The thing to remember about getting good letters is that professors can only write what they know. If you got an A in your modern theory class but never said a word in class your professor is likely to forget you the moment you leave. The next piece of advice is probably the most important thing you can do to increase your odds of getting into graduate school: Go to your professor’s office hours. Just to make it clear, let me write it again with more enthusiasm: Go to your professor’s office hours! This is most clearly an aid to getting good letters of recommendation but the benefits go far beyond that.
Going to a state school, we have some disadvantages in the competition to get into graduate school. However, one very important benefit we have is direct access to professors. In most “good schools” undergraduates only see their professors during class and must direct all of their questions to teaching assistants. A teaching assistant I know told me his professor said to him, “The TA’s job is to keep the undergrads away from me.” At Long Beach the situation is very different. Not having graduate program is an incredible boon for undergraduates. Professors are eager to work with bright, interested students and most of the one’s I’ve met will bend over backwards for you if you put in effort. Ultimately, though, you must make the first move.
If sociology is your true passion, and it better be for the amount of work you’re planning on putting in, you should have lots of questions. Your classes should spark new thoughts or make you mad or confuse you. Save those thoughts and bring them up with the professor when you can get some one-on-one time. Letting the professor see your face is one way to improve your chances of receiving good letters of recommendation. It also allows you to follow up on class discussion. This will help improve your GPA. Perhaps most importantly, connecting with a professor will open you up to new things. While you won’t connect with every professor you come into contact with, the ones you do will help clarify your interests, recommend books, provide helpful information on the graduate admissions process, and maybe let you work on a project with them.
This is the only chance you get to show the admissions committee the student you are and scholar you can become. What is a writing sample? It’s a research paper, typically 15-40 pages in length that showcases your interests and ability to write in a professional style. This may seem overwhelming at first but there’s a very practical way to ensure a solid piece of writing.
I mentioned this in the GRE section but reading scholarly works on your own is one of the most beneficial things you can do to prepare for graduate school. In addition to expanding your vocabulary, reading book after book in sociology and other academic disciplines helps you delineate your specific interests and it helps you understand how academic arguments are crafted. Your ability to reason and your writing skill will both improve dramatically. You are going to do truckloads of reading once you get into a grad program anyway so you may as well get used to it. Along with visiting your professor’s office hours, this is one of the most important things you can do.

### [GIVEN DATA]
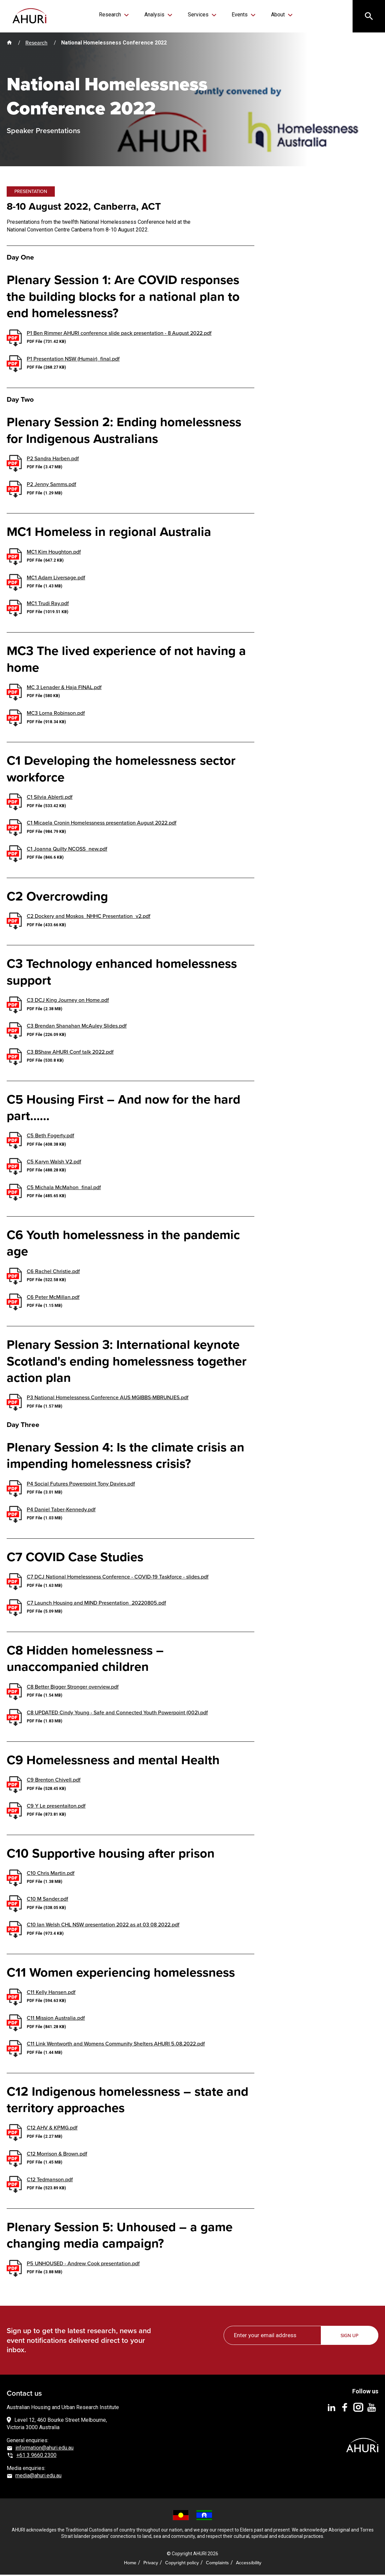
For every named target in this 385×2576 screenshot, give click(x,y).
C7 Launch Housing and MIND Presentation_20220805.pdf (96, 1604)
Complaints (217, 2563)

### [EXERCISES]
1: In the passage on applying to graduate school, how long is a typical writing sample?
2: Retype the passage on applying to graduate school between "If sociology is" and "project with them.", inclusive.
3: Write a continuation of the passage on applying to graduate school, picking up after its final sentence.

### [EXPECTED RESPONSES]
1: A writing sample is typically 15-40 pages long.

2:
If sociology is your true passion, and it better be for the amount of work you’re planning on putting in, you should have lots of questions. Your classes should spark new thoughts or make you mad or confuse you. Save those thoughts and bring them up with the professor when you can get some one-on-one time. Letting the professor see your face is one way to improve your chances of receiving good letters of recommendation. It also allows you to follow up on class discussion. This will help improve your GPA. Perhaps most importantly, connecting with a professor will open you up to new things. While you won’t connect with every professor you come into contact with, the ones you do will help clarify your interests, recommend books, provide helpful information on the graduate admissions process, and maybe let you work on a project with them.

3:
Let’s say you’re doing that. Now what? As you probably noticed, it’s a very long paper. You may go through your entire undergraduate program without ever writing a paper over 15 pages. Even if you do it may be of poor quality or not pertain to a subject that interests you. So what do you do? This is where visiting your professors pays off. Talk to a professor you feel connected with and that does work in a field you’re interested in about doing a directed studies course. It is an amazing experience where you’ll get to do in-depth research about a subject you love while forming a relationship with a professor and earning three credits. Basically, you spend one entire semester working on a research paper. At the beginning of the semester you and the professor work out the reading list, a schedule, and decide what the final product will be. If your professor knows that you’re planning on using your paper as a writing sample for a grad school application they can guide you and make sure the paper reaches professional standards. While, ultimately the pressure falls on you to write the paper, a directed studies class will allow you the guided freedom to write a really terrific paper without delaying your graduation date.
Some final notes on the writing sample: If you’re interested in social psychology, craft a writing sample that investigates social psychology. If your interests are more towards gender, write about gender. Remember, through the five pieces of information in your packet you have to create an image of yourself that the admissions committee will instantly recognize as somebody that belongs in their department.
Now that we’ve seen what makes a solid application let’s take a look at some other things important to the process.
Choosing a School
Early in the process you’re going to want to start selecting schools. There are over 120 schools in the US currently offering doctoral programs. How do you choose? There are many factors that go into selecting a graduate program- funding, location, specialization, faculty you’d like to work with, rankings, difficulty gaining admittance, etc. Of these, I have heard from many sources that funding and specialization are the two most important factors to a successful graduate school experience. Nearly all of this information is going to be online so get used to trolling the internet gathering data. Besides the internet, another useful wellspring of information is all those professors you’ve been getting to know. They may have gone to a school you’re thinking about, or taught there, or have friends that teach there. The sociological community is small and this sort of networking can be very helpful. Even if they aren’t personally connected with a school you’d like to attend, they’re still likely to know faculty there or the general tenor of the department.
Once you have a list (15-20) of potential schools you should begin to narrow it down. Is there only one professor in the department that studies what you’re interested in? What if they leave? Can you see yourself living in that area for the next 7 years? Is the funding they offer enough to live on? How much debt are you willing to accumulate? After this process, you should have a list of 6-10 schools. Keep in mind that every school charges $50-$100 for an application so the more schools you apply to, the more money you’re spending.
The best time to start preparing for graduate school is NOW! Expanding your vocabulary, getting a decent writing sample, and improving your GPA are long processes and the earlier you begin the better.
Let’s say that you are applying for a Ph.D. program that begins Fall, 2010. In this case, the applications are going to be due Winter, 09. You’ll need copies of your transcripts (final GPA) and your GRE by Fall, 09 in order to make their deadline. This means you’ll need to begin your preparation during your junior year, Spring 2009! Begin as soon as possible and keep all five packet items in mind as you work toward your goal.
This is the official Graduate Record Exam website. It’s full of helpful tips, information on making appointments, and practice items. Explore.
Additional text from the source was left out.